Uniform Dispute Resolution Policy (UDRP) Complaints
Here are some FAQs about the UDRP:
What is a UDRP complaint?
If your domain name dispute concerns a gTLD (e.g., .com, .net), then you might be able to recover the domain name under a kind of arbitration procedure known as the Uniform Dispute Resolution Policy or “UDRP”. The internet naming authority ICANN set this up in 1999. The UDRP also applies to the “new gTLDs” (e.g., .club, .loan etc) and to some country domains and other kinds of domain names such as “uk.com”.
Terms and conditions for such domain names “incorporate” the UDRP. This means that the registrar will transfer the domain name to a complainant if they file a successful UDRP complaint.
Where do you file a UDRP complaint and how much does it cost?
There are a number of bodies accredited to handle UDRP cases. These include the World Intellectual Property Organisation (WIPO) and the National Arbitration Forum (NAF). The providers set the official fees. Generally, they charge complainants around US$1300 – $1500 fee to file a UDRP complaint for a single domain name. But they charge more (around $4,000) if the complainant opts for a 3-person panel (rather than the normal single-person panel). Usually the respondent only pays if it requests a 3-person panel. If so, the fee is split equally between the parties. The official fees exclude the legal costs involved in preparing complaints / responses.
What do you have to prove?
To succeed with a UDRP complaint, you have to prove to the UDRP panellist:
First, that you have a trade mark which is identical or confusingly similar to the domain name. You don’t need a registered trade mark. You can also rely on unregistered trade marks, also known as “common law rights”. This involves proving that the name has become distinctive through use. It’s crucial to back up such claims with evidence.
Second, that the registrant / respondent has no rights or legitimate interests in the domain name.
Third, that the registrant registered and used the domain name in bad faith.
The UDRP provides non-exhaustive examples of these scenarios.
Typical UDRP cases more likely to go against the registrant:
- registering a domain name and immediately offering it for sale to a trade mark owner
- registering a competitor’s name and forwarding to the registrant’s own competing site.
Typical UDRP cases more likely to go in favour of the registrant:
- using a wholly descriptive domain name exclusively for that descriptive purpose (e.g. genuinely using apples.co.uk to sell apples rather than computers)
- using a domain name for a genuine business without reference to the complainant e.g., before the complainant ever started using the name.
And of course there are many grey areas in between!
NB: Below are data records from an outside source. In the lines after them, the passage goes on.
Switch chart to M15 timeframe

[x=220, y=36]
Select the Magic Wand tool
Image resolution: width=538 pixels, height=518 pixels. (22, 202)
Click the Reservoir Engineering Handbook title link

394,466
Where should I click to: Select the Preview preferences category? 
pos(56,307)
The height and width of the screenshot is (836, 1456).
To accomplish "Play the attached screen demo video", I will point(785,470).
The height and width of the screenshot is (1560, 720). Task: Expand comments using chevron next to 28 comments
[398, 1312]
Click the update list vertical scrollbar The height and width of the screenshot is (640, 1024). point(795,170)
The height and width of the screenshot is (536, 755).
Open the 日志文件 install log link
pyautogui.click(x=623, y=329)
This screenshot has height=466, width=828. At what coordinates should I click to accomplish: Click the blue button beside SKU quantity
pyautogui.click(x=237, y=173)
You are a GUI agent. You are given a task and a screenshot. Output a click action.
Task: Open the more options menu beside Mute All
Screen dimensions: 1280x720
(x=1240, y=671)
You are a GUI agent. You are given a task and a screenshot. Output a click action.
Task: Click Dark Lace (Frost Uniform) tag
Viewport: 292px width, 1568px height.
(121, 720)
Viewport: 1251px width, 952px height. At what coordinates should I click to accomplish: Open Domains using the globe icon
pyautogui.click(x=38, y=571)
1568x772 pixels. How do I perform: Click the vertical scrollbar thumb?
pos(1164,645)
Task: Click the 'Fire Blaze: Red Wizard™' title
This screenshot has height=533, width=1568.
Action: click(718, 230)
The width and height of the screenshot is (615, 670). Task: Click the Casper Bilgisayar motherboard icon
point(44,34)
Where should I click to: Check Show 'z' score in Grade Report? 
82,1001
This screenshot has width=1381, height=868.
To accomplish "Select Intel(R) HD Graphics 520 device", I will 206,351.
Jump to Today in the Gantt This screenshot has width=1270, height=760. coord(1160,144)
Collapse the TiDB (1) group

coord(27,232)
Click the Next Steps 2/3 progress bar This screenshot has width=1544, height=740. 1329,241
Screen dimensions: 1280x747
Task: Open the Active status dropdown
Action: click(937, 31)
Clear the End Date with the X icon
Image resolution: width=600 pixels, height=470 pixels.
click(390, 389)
Obviously, circumstances will vary widely. But, in any case, you have to provide sufficient information and evidence to cover all of the points required under the UDRP. Otherwise the UDRP complaint will fail.
How long does it take?
In our experience, UDRP cases tends to be take anywhere from six to ten weeks, depending on whether they are contested and how complicated they become.
What are the possible outcomes?
If you are a successful UDRP complainant, the normal outcome is transfer of the domain name in dispute – usually the main objective of those filing UDRP proceedings. Very occasionally the panellist will cancel the domain name. You can’t recover compensation or legal costs.
Are previous UDRP cases relevant?
Potentially yes – but they now run into the tens of thousands! So, apart from some well-known ground-breaking UDRP decisions, it’s more important to be aware of the general trends than individual cases. Fortunately, WIPO have prepared a very detailed and thorough case overview, available on its website. This explains areas of consensus, and indeed division, amongst panellists. It’s important to be aware of these issues and deploy them in UDRP filings, whether by the complainant or respondent.
Can the loser appeal?
No. There is no provision within the UDRP for appeals. The only option is to go to court assuming there is a legal basis to do so. And often there isn’t. It’s therefore important to get the UDRP complaint right first time. You won’t get a second chance – except in rare cases. For example, if you discover something crucial that you couldn’t have known about when you filed the original UDRP complaint).
UDRP v court?
An alternative to the UDRP is to go to court based on a legal cause of action such as passing off or trade mark infringement. But the UDRP has the advantage of being far quicker and cheaper than undertaking legal proceedings. And it avoids difficulties of working out which country’s courts can hear the dispute and enforcing court awards. This is particular problem when the domain name registrant is abroad. These days, the vast majority of domain name disputes go to the UDRP rather than court.